## ABOUT THIS EXERCISE
Exclude the images and transcribe the entries below precisely.
DATA RECORDS Block Start
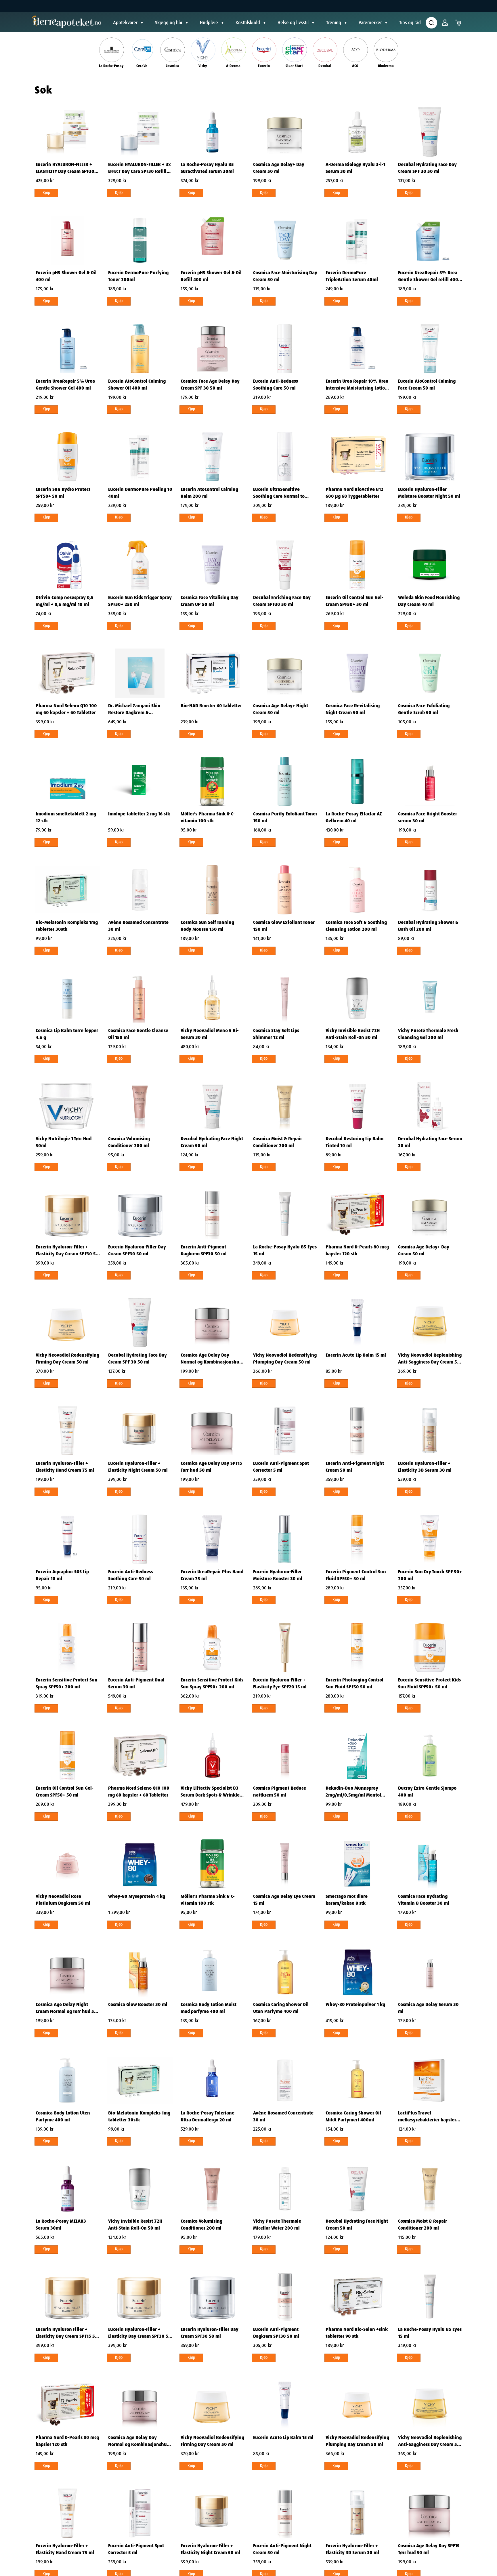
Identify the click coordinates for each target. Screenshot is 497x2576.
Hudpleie (209, 23)
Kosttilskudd (248, 23)
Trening (333, 23)
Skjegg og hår (168, 23)
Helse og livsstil (293, 23)
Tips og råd (410, 23)
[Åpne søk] (431, 22)
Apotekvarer (125, 23)
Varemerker (370, 23)
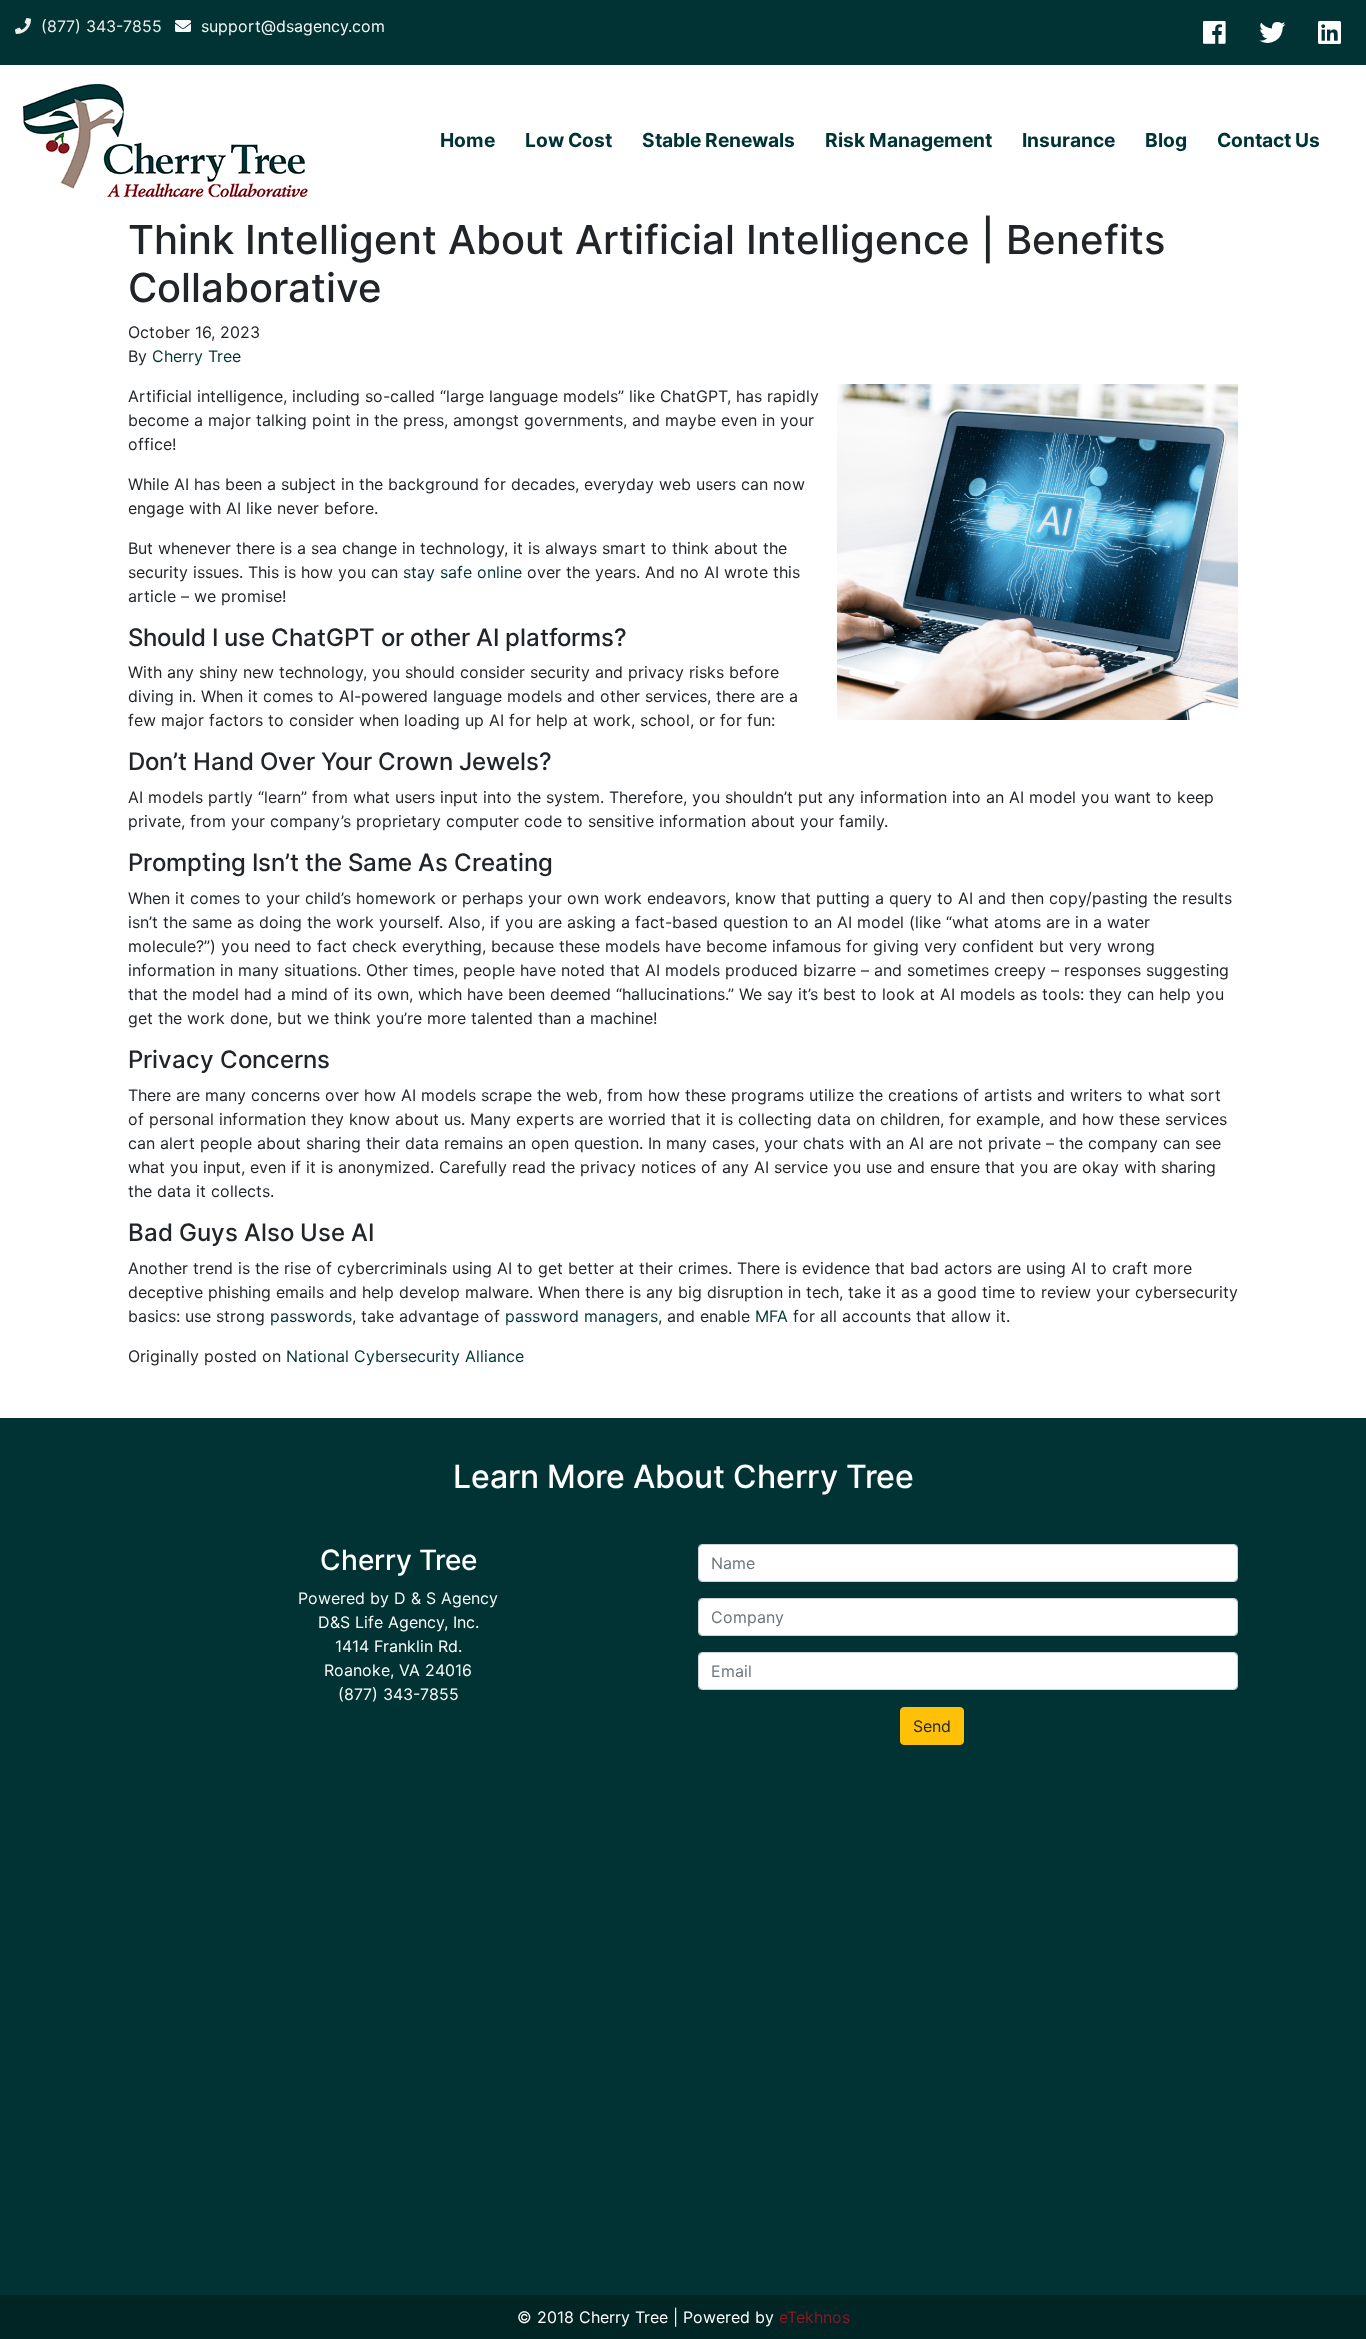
DATA RECORDS Block End
## RESPONSE
Identify the click coordinates for each target. Screenshot is 497x2576.
Hudpleie (209, 23)
Kosttilskudd (248, 23)
Trening (333, 23)
Skjegg og hår (168, 23)
Helse og livsstil (293, 23)
Tips og råd (410, 23)
[Åpne søk] (431, 22)
Apotekvarer (125, 23)
Varemerker (370, 23)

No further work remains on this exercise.